# Приведённый отрывок:
"""
Вот это по-нашему! По-толстовски. По-русски.
Открывает ли нам поэт то, что выше Бога? Не столько открывает, сколько нащупывает. Что там, «выше»? Малиновая даль. Сумрак серый. Туман. Что-то, что выше Вечности самой. Великий Исток. А может, великий Финал? Не спрашивай, ступай вниз и надейся. Что сулят изломы, сокрытые в тумане, в малиновой дали, в голубой бездне, того знать не дано.
«Все мои восторги и печали и последний Божеский причал меркнут перед синими очами вечного Начала всех начал».
И тут он проваливается в главное откровение: ни конца, ни начала не нащупать в этом конце-начале. А только бесконечное чередование… огня и мрака, гибели и возрождения, ада и рая.
Смерть – вовсе не точка, это лишь запятая в Вечной Книге Жизни. Страницы в ней – перепуском. События – колесом. Всё повторяется, но ничего не повторить. На любое «да» находится очередное «нет», но и нет такого зла, чтобы добром не обернулось. Как нет и такого добра, чтоб не сменилось новым злом!
Пока эти уравнения остаются на стадии умственного парадокса, они воспринимаются как нормальное умозрение. Но кровью поэзии наполняются, когда вспарывают материал живой истории:
* * *
Красиво умирал Колчак,
Стоял поверх штыков, молчал.
Лёг, о пощаде умоляя,
Под ноги красным Попеляев.
Соединял ангарский лед
Погоны и особый взвод,
Россию ту с Россией этой.
И ахнул залп, и эха гром
Откликнулся в тридцать седьмом
Свинцовой тою же монетой.
И тоже кто-то был красив
На алом стыке двух Россий.
1984
В умозрении алый стык превращается в чёрно-белый. Всё это смотрелось бы, как кино… «когда бы плоть не корчилась от боли». Плоть корчится – душа пытается спастись юмором. После сезона демократии, знаете ли, должен возвратиться «сезон вождей».
Но какой смысл уповать на вождей, если следом всё равно – пусть на время! – воцарится демократия с её базаром? И исчезнет. Чтобы потом исчезло то, что её сменит.
Ни на чёрном, ни на белом поле не остановится это колесо. Ни на чём не успокоится ни плоть, ни душа.
Что же делать?
Нести свой крест.
Крест – вот решающий (разрешающий) лейтмотив лирики Юрия Ключникова. Нести крест, как шерп несёт на Эверест керосинку. Как несла свой крест Анна Ахматова. Как волок его злой, как африканский слон, Маяковский. Крест должен нести поэт – сквозь все эпохи и сезоны.
"""
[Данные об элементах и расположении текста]
"""
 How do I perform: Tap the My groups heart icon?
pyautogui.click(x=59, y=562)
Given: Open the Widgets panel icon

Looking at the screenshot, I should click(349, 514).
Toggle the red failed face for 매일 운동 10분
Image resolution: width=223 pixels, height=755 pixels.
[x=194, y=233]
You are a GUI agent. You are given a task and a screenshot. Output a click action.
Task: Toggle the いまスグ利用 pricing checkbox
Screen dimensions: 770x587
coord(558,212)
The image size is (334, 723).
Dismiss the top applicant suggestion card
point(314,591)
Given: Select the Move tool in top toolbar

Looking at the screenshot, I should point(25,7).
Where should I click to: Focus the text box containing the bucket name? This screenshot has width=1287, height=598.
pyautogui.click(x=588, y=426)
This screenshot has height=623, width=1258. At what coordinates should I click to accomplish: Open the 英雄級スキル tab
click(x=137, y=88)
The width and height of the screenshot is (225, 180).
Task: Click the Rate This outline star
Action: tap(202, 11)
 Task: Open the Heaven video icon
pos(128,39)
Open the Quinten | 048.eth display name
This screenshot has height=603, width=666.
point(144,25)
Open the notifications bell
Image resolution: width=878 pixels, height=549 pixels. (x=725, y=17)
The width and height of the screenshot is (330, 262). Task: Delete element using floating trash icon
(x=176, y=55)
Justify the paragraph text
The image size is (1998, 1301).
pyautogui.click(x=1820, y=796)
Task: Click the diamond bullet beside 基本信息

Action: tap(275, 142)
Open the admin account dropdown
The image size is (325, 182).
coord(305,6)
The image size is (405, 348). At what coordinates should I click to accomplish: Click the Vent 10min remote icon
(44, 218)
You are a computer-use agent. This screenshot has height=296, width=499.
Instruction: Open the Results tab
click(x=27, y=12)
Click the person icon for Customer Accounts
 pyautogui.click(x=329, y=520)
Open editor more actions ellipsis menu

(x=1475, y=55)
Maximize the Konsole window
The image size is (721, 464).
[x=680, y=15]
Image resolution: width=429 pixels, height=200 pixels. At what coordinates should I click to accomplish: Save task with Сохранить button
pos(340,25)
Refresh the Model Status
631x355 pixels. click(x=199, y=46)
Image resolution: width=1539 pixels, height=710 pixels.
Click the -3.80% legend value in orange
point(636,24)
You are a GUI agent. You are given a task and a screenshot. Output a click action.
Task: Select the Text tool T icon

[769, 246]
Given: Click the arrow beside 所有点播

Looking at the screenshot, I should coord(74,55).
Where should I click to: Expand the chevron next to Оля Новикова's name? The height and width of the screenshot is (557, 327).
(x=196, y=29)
"""
Продолжите очерк о лирике Юрия Ключникова, начиная сразу после его последнего предложения.

Ты в адской топке раз уже обжёгся,
а предстоит и два, и три, и шесть...
Как представляешь мудрость парадокса:
чем ты святей,
тем тяжелее крест?
Парадокс этот окончательно опускает нас с малиново-голубых небес в умопостигаемую судьбу отдельно взятого человека, в котором русские философы, как известно, различали три уровня: особь, индивид и личность.
Особь прокормится, индивид прокрутится, но личность не успокоится, пока не найдёт своё место в идеальном мире. Особь живёт в стае. Индивид функционирует в обществе. Личность несёт свой крест в одиночестве.
Парадокс: воспевая «всю страну», лирический герой в конечном счете оказывается с судьбой один на один. Ни уповать на рай, ни сваливать на ад - а, по точной и яркой формуле Ключникова, - «подняться над собой внутри себя».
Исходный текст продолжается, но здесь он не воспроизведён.